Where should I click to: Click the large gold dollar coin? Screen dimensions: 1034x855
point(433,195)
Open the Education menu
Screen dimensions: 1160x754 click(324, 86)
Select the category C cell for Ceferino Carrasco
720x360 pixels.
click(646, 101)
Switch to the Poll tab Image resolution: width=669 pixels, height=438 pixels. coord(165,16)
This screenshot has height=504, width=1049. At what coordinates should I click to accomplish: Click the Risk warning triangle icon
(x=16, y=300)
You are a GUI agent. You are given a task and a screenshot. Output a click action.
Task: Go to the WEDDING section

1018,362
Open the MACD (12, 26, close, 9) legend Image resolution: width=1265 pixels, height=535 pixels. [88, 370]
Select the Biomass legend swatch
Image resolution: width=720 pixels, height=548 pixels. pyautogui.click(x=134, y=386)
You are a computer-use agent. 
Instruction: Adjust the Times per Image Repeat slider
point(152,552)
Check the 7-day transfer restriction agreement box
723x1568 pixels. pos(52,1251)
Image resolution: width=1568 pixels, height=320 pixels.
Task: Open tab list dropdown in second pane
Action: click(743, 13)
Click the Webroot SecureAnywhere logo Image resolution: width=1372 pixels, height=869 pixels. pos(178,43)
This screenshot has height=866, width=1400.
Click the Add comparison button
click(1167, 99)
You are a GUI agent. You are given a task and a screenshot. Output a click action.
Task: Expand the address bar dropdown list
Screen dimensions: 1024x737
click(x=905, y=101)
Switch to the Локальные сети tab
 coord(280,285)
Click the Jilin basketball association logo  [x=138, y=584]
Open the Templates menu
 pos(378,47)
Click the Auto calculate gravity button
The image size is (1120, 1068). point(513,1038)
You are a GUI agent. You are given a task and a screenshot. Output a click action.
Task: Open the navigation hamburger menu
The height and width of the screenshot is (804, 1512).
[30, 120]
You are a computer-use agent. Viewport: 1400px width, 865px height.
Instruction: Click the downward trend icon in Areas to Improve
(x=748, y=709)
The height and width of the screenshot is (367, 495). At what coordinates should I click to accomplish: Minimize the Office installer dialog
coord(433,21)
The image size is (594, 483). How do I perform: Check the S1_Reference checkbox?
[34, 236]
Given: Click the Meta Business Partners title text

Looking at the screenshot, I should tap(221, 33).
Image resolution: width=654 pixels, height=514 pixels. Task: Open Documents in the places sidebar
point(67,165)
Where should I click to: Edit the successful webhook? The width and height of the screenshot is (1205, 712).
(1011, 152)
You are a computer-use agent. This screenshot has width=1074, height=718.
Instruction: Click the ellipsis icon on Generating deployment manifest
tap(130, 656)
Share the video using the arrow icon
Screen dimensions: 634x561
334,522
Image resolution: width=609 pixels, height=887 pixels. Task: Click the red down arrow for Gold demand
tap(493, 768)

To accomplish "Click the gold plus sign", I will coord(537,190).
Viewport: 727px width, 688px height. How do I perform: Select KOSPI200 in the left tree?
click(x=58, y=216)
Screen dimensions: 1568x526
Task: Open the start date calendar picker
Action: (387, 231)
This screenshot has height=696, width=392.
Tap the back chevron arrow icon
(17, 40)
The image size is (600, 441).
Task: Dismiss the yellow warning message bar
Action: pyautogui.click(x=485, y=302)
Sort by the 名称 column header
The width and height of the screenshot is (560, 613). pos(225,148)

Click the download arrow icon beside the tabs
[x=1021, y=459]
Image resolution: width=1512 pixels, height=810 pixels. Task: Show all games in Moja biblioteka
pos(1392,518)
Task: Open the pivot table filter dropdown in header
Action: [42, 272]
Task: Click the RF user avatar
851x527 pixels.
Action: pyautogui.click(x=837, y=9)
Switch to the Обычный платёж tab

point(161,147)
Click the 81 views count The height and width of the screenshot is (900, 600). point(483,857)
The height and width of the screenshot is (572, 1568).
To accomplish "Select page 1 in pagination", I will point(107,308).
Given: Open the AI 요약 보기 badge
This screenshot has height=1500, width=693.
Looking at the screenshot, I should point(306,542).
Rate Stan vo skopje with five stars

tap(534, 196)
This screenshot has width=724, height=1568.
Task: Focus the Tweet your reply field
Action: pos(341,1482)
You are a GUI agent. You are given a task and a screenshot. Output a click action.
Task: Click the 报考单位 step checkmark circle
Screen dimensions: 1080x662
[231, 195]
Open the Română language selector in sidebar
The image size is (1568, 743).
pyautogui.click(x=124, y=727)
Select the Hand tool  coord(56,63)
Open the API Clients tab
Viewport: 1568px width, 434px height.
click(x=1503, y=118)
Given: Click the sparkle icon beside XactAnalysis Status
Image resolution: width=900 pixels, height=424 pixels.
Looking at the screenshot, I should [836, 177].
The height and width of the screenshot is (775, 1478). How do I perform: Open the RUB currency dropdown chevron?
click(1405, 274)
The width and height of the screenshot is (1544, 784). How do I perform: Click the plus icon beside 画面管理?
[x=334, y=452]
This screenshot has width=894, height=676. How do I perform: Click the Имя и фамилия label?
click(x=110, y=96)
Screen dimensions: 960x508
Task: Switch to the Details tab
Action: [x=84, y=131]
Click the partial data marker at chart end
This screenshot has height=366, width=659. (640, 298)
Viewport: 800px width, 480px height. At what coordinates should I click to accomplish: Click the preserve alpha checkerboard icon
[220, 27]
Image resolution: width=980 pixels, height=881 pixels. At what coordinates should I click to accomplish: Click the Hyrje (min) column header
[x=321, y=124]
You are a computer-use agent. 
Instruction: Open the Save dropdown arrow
*****
**Work instruction:** Set down exactly the lines that begin the records and continue through the line bearing "Switch to the Poll"; include both ends.

**Your solution:**
Where should I click to: Click the large gold dollar coin? Screen dimensions: 1034x855
point(433,195)
Open the Education menu
Screen dimensions: 1160x754 click(324, 86)
Select the category C cell for Ceferino Carrasco
720x360 pixels.
click(646, 101)
Switch to the Poll tab Image resolution: width=669 pixels, height=438 pixels. coord(165,16)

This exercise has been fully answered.